Jimena, minha filha casada, deixou minha netinha Luísinha comigo para ir fazer alguma coisa. Nem perguntei o que era. Se perguntei esqueci o que ela disse que ia fazer. Não importa. Depois dos sessenta anos a gente aprende a não perguntar para os filhos o que eles andam fazendo na vida. E eu gosto de ter a menina comigo durante algum tempo. Não o dia inteiro, nem todo o dia. “Já criei os meus, agora criem os seus”, costumo dizer às minhas filhas. Só tenho um neto, por enquanto, mas já estou me prevenindo do fato de me tornar avô tempo integral. Não tenho o menor perfil para isso. Mas me agrada muito ter a Luisinha comigo ás vezes. Principalmente agora que ela já anda, fala e faz suas necessidades sozinha. Ela já tem quatro anos. Pega o seu Ipod e vai para a velha balança que eu fiz para a mãe dela há mais de vinte anos atrás. Só levanta os olhos do aparelhinho para fazer um carinho na cabeça do velho Ralf, meu cão pastor. É a modernidade fazendo uma concessão á antiguidade.
“Vô”, to cum fome.
“Tem frutas, iogurte e bolo de cenoura que a sua vó fez, na geladeira. Pegue o que quiser”.
“Tem banana?”
“Tem. Na fruteira.”
Ela pega uma banana e uma laranja e traz para eu descascar.

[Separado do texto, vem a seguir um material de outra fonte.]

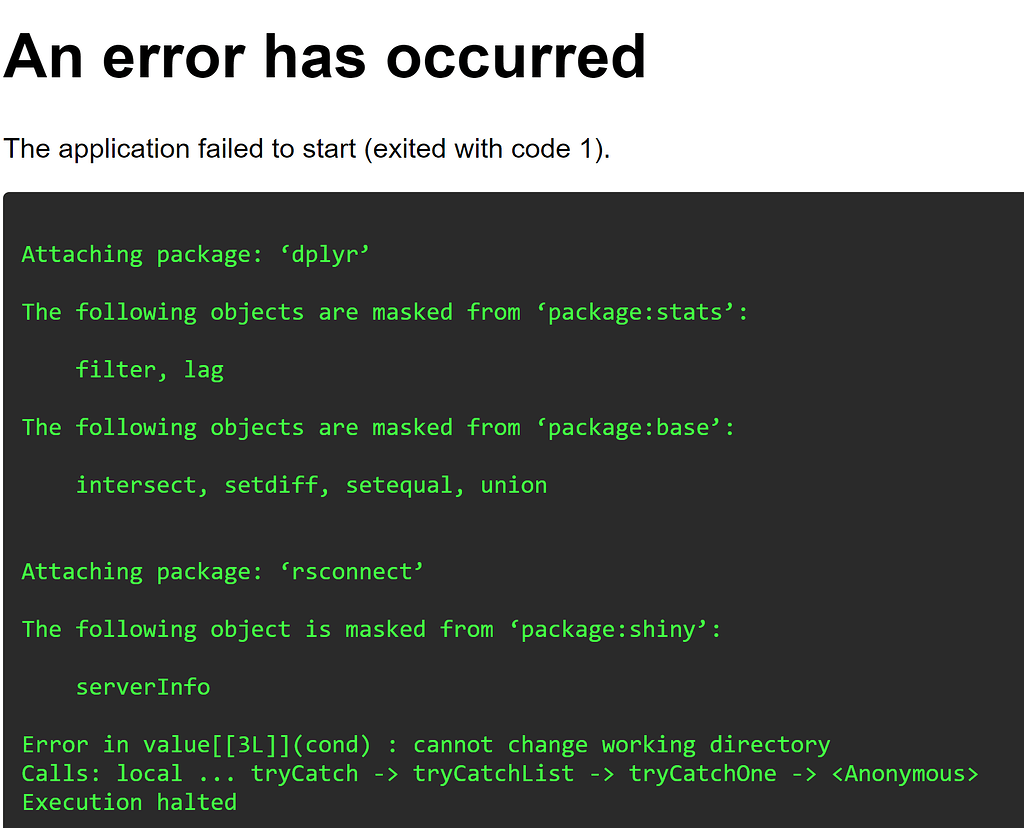Click the "Attaching package: 'dplyr'" log line

click(x=196, y=254)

Eu pego a faca e começo a descascar uma laranja-bahia bem amarelinha e carnuda.
“ Que foi vô? Ce tá chorando?”
“ Não querida. Foi o sumo da laranja que espirrou no meu olho”, respondo, tentando secar a lágrima com a manga da camisa.

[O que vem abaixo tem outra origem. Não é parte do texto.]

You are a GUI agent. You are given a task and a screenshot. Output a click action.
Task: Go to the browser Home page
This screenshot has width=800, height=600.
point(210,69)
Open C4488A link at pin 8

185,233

Na verdade a lágrima veio por conta de uma lembrança antiga que o descascar da laranja me despertou.
Eu e meus irmãos. Éramos oito. Sete deles não existem mais. Nós brincávamos trabalhando, com aquele carrinho de mão, cheio de roupa lavada, que entregávamos em várias casas. Ruas velhas, estreitas, labirínticas, algumas calçadas com paralelepípidos, outras de terra batida. Asfalto só havia na avenida principal.Não sei se foram saudades do que se foram ou a constatação de que eu também já estou sendo esperado lá do outro lado...

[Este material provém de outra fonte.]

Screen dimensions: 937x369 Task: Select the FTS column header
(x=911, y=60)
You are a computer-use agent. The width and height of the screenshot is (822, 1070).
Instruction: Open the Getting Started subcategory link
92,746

Será por isso que a Rosana voltou? Terá ela vindo me buscar? Não deve ser. Se fosse seria mais lógico ela me esperar do outro lado da porta, ou do túnel, que dizem, todo mundo atravessa quando morre. E daí me conduzir pelos caminhos desse limbo, nevoento e assustador, que também figuram existir algures.
Minha neta come as frutas e depois, como se fosse a única coisa que vale a pena fazer no mundo, e depois volta para a sua balança e para o seu joguinho eletrônico, tentando descobrir, dentro de um labirinto virtual que faz um barulgo parecido com pirulim, pirulim, toda vez que o hominho dentro da caixinha pula para um segmento de caminho que o leva até uma arca de tesouro. Parece aquelas antigas brincadeiras de amarelinha que a gente pulava nas ruas.
Pela janela ainda entra uma réstia da luz. Mas á medida que o sol vai sumindo no horizonte, como um navio que desaparece na superfície curva do oceano, as sombras vão engolindo a lâmina dourada que ele estendeu no chão da sala. Daqui a pouco será noite e a roda da vida terá dado mais um giro. E tudo o que já foi não mais será. Um dia também os meus netos se cansarão dessas brincadeiras e se sentarão em uma poltrona, como eu estou agora, em frente á janela para apreciar o fim de tarde. E recordar para continuar vivendo.
Faz três dias que Rosana não aparece. O que será que houve com ela? Será que a licença que ela tinha para cruzar essa fronteira que existe entre os vivos e os mortos expirou e ela não conseguiu renová-la?